PROVIDED ENTRIES START

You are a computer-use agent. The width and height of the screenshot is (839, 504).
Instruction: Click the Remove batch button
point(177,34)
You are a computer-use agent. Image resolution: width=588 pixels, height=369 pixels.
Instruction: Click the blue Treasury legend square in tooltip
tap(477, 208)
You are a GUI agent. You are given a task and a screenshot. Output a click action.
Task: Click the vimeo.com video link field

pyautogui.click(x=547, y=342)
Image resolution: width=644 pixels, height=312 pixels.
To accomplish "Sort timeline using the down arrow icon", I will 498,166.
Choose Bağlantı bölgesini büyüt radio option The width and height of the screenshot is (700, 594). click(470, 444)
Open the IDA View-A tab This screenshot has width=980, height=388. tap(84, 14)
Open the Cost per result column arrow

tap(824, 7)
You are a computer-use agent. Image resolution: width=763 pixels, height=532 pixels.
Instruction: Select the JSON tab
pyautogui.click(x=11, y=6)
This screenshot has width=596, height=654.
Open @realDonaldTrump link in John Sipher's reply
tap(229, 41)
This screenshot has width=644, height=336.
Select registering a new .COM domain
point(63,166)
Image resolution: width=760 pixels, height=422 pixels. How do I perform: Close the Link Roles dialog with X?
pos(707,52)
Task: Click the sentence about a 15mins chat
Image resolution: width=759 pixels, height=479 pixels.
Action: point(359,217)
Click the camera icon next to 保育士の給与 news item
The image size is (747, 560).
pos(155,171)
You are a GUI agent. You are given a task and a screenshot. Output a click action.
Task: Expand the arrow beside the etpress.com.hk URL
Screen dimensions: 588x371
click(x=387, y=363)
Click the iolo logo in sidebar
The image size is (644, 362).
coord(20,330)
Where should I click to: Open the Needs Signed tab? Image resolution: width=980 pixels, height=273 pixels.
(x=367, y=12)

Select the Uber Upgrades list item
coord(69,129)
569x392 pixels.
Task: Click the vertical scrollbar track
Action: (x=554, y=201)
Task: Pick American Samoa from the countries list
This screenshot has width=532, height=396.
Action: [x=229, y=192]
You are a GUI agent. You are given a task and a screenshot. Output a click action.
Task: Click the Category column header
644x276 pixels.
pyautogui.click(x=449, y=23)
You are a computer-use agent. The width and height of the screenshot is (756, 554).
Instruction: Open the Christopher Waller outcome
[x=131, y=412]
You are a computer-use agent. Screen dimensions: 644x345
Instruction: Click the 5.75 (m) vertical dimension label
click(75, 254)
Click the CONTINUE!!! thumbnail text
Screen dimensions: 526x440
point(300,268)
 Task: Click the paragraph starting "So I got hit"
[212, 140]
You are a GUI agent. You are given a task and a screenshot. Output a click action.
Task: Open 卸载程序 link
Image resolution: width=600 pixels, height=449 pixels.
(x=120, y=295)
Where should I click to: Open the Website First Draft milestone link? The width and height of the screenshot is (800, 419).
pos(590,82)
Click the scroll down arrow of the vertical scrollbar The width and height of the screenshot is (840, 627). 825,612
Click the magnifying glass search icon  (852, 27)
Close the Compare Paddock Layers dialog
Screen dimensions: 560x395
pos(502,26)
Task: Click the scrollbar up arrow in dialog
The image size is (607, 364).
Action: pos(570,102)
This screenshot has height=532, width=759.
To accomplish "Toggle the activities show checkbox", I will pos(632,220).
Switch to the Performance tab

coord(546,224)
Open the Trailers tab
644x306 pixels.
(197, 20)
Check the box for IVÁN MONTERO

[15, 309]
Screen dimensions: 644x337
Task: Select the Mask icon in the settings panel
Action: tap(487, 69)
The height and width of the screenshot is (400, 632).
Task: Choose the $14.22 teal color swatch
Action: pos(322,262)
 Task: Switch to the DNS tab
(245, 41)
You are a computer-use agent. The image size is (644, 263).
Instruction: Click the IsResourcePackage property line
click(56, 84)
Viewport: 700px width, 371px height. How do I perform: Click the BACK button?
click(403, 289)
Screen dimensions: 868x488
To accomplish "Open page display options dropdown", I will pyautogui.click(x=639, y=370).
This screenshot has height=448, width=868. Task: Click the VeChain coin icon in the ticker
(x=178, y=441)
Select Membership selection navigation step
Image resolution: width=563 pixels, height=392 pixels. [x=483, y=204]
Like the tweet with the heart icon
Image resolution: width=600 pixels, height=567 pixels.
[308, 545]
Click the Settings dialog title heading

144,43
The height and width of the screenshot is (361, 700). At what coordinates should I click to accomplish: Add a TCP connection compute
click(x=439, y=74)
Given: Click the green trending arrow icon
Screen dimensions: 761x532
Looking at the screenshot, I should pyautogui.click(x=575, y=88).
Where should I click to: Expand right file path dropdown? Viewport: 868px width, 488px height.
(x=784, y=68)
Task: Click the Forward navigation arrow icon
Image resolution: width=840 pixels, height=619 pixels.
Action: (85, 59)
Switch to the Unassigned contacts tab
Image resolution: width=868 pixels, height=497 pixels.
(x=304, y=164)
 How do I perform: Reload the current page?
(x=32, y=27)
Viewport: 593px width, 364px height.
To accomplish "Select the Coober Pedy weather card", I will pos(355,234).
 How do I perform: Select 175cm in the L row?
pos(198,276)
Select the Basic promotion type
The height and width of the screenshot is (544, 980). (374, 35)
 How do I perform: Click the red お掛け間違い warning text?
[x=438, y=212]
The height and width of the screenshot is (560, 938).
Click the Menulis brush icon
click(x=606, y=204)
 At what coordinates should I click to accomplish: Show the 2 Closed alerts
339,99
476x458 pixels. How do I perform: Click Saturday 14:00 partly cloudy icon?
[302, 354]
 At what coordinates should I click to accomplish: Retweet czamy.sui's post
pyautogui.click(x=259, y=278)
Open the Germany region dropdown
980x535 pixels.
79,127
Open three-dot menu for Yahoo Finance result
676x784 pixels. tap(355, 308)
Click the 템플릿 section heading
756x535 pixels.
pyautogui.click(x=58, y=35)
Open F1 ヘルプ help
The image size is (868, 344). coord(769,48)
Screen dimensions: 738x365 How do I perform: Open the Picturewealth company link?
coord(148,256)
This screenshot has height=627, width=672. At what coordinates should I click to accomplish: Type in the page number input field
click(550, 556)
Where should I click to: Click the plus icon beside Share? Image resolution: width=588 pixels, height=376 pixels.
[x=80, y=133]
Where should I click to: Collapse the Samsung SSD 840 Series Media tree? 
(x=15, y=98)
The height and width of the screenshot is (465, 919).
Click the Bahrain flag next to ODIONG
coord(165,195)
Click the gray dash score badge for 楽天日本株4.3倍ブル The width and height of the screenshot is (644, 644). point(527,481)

PROVIDED ENTRIES END

In your answer, include only the lines above starting at the line that holds "This screenshot has width=644, height=336." and ending at the line that holds "Task: Click the sentence about a 15mins chat", copied exactly.

This screenshot has width=644, height=336.
Select registering a new .COM domain
point(63,166)
Image resolution: width=760 pixels, height=422 pixels. How do I perform: Close the Link Roles dialog with X?
pos(707,52)
Task: Click the sentence about a 15mins chat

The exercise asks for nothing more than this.